== EXCERPT PROVIDED ==
########

Amos was not a polished prophet. He was a shepherd, a farmer—someone who knew what it was to work with his hands and see the land both flourish and fail. When he spoke, he spoke from that gritty, grounded place. And what he said wasn’t easy to hear: God’s people had become comfortable. They went through the motions of worship while ignoring the cries of those who were hungry, displaced, or afraid. The people loved singing their hymns, but they weren’t living God’s justice. 

“Let justice roll down like waters,” Amos says, “and righteousness like an ever-flowing stream.” 

That image—living water, flowing freely—sounds a lot like grace to me. Not something we control, but something that moves through us and reshapes the landscape around us. In a world where so much feels brittle—where fear rises, neighbors face hunger, and the news leaves us weary—Amos reminds us that real faith doesn’t stop at words or worship. It becomes a movement. It becomes love in action.

########

== EXTRACTED DATA ==
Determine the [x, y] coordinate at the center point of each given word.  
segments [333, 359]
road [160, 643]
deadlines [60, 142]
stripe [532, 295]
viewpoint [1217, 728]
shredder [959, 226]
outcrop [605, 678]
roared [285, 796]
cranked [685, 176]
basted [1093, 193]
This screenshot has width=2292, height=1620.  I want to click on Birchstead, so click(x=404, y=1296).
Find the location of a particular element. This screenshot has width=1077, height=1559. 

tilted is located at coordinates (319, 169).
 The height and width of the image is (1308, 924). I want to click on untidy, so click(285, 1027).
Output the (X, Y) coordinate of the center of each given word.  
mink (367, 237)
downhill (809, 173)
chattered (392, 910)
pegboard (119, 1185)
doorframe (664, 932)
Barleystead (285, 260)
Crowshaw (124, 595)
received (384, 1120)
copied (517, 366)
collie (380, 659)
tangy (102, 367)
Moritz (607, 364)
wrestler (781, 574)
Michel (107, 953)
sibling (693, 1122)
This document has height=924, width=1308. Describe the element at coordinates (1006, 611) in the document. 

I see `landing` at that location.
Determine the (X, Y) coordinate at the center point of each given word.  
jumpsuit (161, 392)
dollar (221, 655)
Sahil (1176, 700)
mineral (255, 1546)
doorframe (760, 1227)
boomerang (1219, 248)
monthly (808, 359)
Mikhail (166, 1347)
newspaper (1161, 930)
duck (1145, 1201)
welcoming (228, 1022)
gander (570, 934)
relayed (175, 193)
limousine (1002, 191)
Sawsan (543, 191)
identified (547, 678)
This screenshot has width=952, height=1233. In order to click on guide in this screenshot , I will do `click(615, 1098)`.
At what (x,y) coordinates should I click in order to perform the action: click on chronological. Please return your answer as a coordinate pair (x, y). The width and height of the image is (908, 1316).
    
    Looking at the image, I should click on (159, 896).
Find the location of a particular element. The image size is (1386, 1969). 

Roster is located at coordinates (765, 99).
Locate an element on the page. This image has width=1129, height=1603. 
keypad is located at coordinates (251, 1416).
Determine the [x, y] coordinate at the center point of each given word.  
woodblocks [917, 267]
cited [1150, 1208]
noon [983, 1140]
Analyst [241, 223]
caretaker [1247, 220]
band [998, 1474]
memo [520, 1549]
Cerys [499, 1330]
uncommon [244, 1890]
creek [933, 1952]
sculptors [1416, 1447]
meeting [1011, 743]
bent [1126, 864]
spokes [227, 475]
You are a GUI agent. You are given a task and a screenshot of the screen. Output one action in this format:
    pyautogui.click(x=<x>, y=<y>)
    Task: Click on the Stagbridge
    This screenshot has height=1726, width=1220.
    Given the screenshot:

########

== SET PROBLEM 1 ==
State how many lines in the entries contain the word "Find", giving the number alone.
== SET PROBLEM 2 ==
Continue the passage about the prophet Amos and justice, picking up after its final sentence.

== EXERCISE OUTPUT 1 ==
2

== EXERCISE OUTPUT 2 ==
It’s easy to feel uncertain. But maybe this is exactly the time to remember what roots us. We are people grounded in grace—God’s unshakable love for us—and from that grounding, we are moved outward to love others. Not with perfection, but with courage. Not with fear, but with faith. 

This Sunday, we’ll listen for what it means to let justice roll in our own time and place—to be a community where grace takes root deep enough to move us toward love that changes lives.